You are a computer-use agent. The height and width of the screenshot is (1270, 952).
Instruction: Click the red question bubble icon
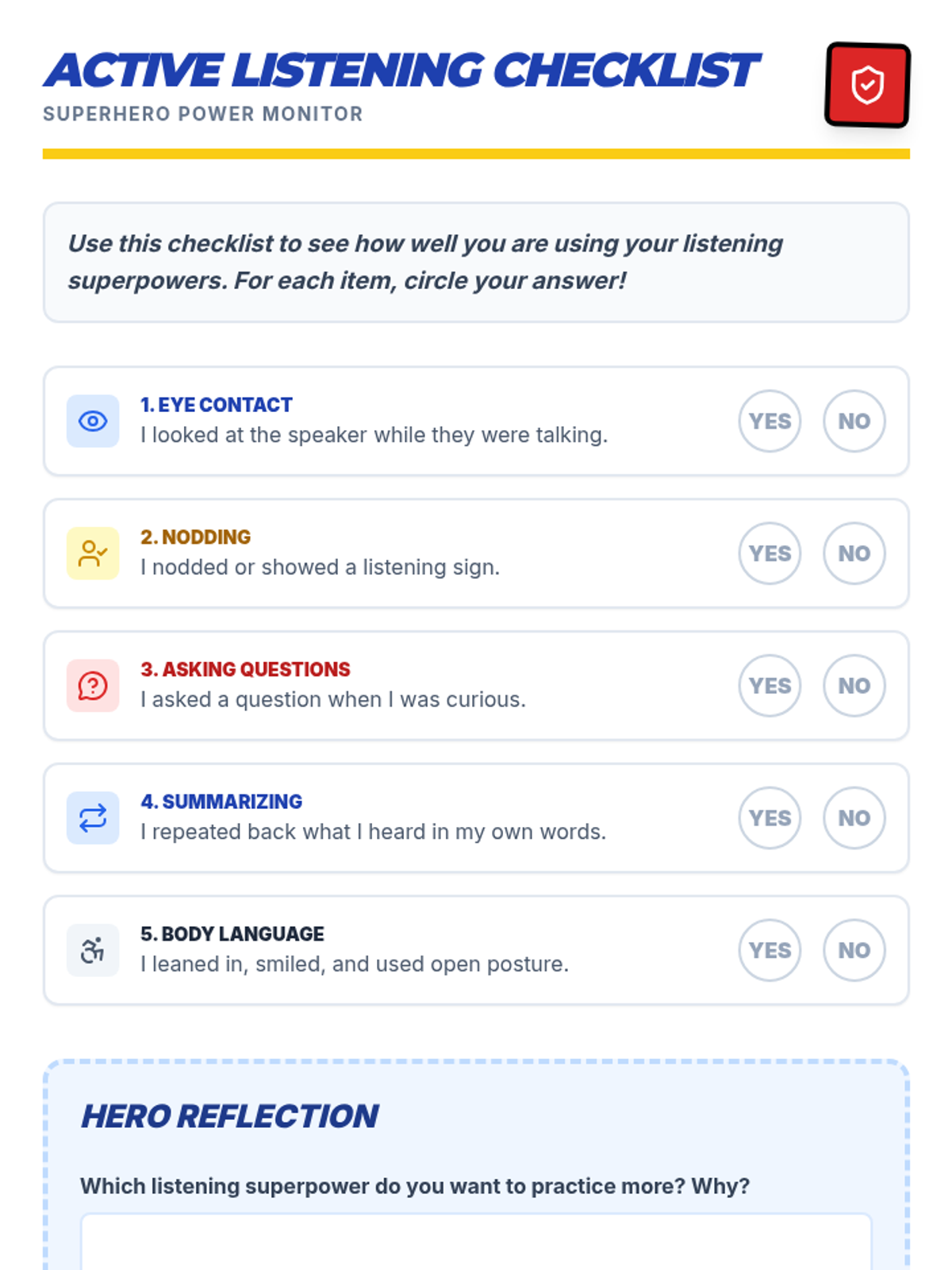click(93, 686)
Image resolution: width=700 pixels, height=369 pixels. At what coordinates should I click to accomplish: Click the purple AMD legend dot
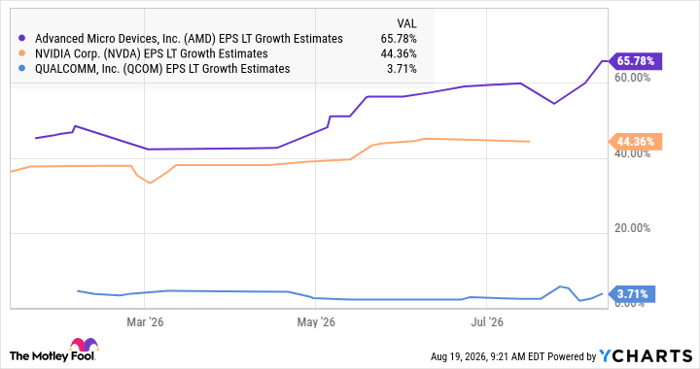coord(22,39)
____________________
**YOUR OBJECTIVE:** Rewrite the items above, changing "question bubble icon" to "help bubble icon" and keeping everything else the same. Omit the pictures from your answer.

**RESULT:**
You are a computer-use agent. The height and width of the screenshot is (1270, 952).
Instruction: Click the red help bubble icon
click(93, 686)
Image resolution: width=700 pixels, height=369 pixels. At what coordinates should I click to accomplish: Click the purple AMD legend dot
coord(22,39)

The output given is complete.